PAGE TEXT
########################################
The truth about devastation is that no one can truly be prepared for the moment when they witness, for the first time with their own eyes, true devastation. 
 
 
That sentence sums up our first week in Nepal. The city of Kathmandu has so much beauty: in the colors, the scents, the food, the sounds, the people. But around seemingly every corner is a house that stood two weeks ago that is now a pile of just rubble. I find myself still surprised even a week later to pass what was once a house that is now just bricks. I still have to swallow the lump in my throat and continue to do what God asked me to do here: bring Him glory. I still tear up when Nepalis ask for us to pray for them, for their families who don’t know the Lord, for healing from pain, and for their loved ones and jobs because they crumbled in the quake.
 
 
Yesterday, my team leader asked me if I could preach in church this morning. I have a sermon that the Lord gave me a few weeks ago that was in the back of my journal, making my gut reaction, sure, Crystal. I didn’t realize how hard it would be to stand in front of people who experienced an earthquake that changed their lives forever and tell them that God was still God and God is still good. They were words that I have clung to when everything else around me seemed to go crazy. They were the truth that I have convinced myself over and over again in the past 20 days, and some days, over and over again. I felt like I was standing on a stage convincing people of the truth that I had to convince myself of just hours before.
########################################
[Items from a data source]
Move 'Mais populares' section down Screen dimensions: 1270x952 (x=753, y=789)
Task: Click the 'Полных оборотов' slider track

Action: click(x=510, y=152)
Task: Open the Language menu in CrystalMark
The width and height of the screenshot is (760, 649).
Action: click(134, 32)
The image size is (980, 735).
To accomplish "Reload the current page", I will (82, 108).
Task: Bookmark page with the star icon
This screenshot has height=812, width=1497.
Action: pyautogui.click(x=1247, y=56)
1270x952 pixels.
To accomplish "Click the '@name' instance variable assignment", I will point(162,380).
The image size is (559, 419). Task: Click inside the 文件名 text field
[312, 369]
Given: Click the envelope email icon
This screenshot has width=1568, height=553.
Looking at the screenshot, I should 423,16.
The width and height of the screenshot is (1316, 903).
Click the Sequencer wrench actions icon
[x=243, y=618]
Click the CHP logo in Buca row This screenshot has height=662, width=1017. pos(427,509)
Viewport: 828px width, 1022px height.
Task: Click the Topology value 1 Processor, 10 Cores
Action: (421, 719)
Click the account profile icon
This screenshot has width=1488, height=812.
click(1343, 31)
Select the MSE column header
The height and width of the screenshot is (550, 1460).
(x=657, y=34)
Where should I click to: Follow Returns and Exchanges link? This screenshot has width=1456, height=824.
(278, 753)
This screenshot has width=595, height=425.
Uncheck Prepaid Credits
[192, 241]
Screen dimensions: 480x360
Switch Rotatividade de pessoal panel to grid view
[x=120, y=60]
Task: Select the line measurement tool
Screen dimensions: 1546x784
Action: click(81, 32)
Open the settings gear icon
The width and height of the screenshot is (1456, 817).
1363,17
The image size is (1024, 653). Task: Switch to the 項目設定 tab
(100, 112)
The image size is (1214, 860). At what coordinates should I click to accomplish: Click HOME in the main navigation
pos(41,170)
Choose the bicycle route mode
########################################
SET OF TASKS
**1.** Output the passage of the post about the first week in Nepal, starting at "That sentence sums" and ending at "in the quake.".
**2.** Go on with the post about the first week in Nepal, picking up after its final sentence.

RESULTS FOR THE EXERCISE
**1.**
That sentence sums up our first week in Nepal. The city of Kathmandu has so much beauty: in the colors, the scents, the food, the sounds, the people. But around seemingly every corner is a house that stood two weeks ago that is now a pile of just rubble. I find myself still surprised even a week later to pass what was once a house that is now just bricks. I still have to swallow the lump in my throat and continue to do what God asked me to do here: bring Him glory. I still tear up when Nepalis ask for us to pray for them, for their families who don’t know the Lord, for healing from pain, and for their loved ones and jobs because they crumbled in the quake.

**2.**
To be able to proclaim the Word of God to people who have walked through incredible disaster in the two weeks prior to getting up on a stage, some of them a bit scared because they were in church when the quake struck here in Kathmandu. I didn’t really plan on preaching in Kathmandu (secret is, I hope to go my whole race without getting on a stage, but uh, no such luck.)  But God had a different plan. I was encouraged beyond my wildest dreams; with about 30 people in the room, probably 10 of them specifically approached me to say thank you for the Word. I think they encouraged me more than I could have ever encouraged them, despite the fact that I hadn’t lived through the quake that struck just 14 days ago.
 
The truth of the matter is, that being here in Nepal, helping people is great. But not taking this time to proclaim the Word of God to people who have the possibility of never hearing the truth of the gospel is a greater tragedy than the 7.9 earthquake (and subsequently lower aftershocks that are still going on). They know enough to be condemned to hell, but nothing of the saving truth of the gospel of Jesus. Jesus, help us preach the gospel well to the Nepali people.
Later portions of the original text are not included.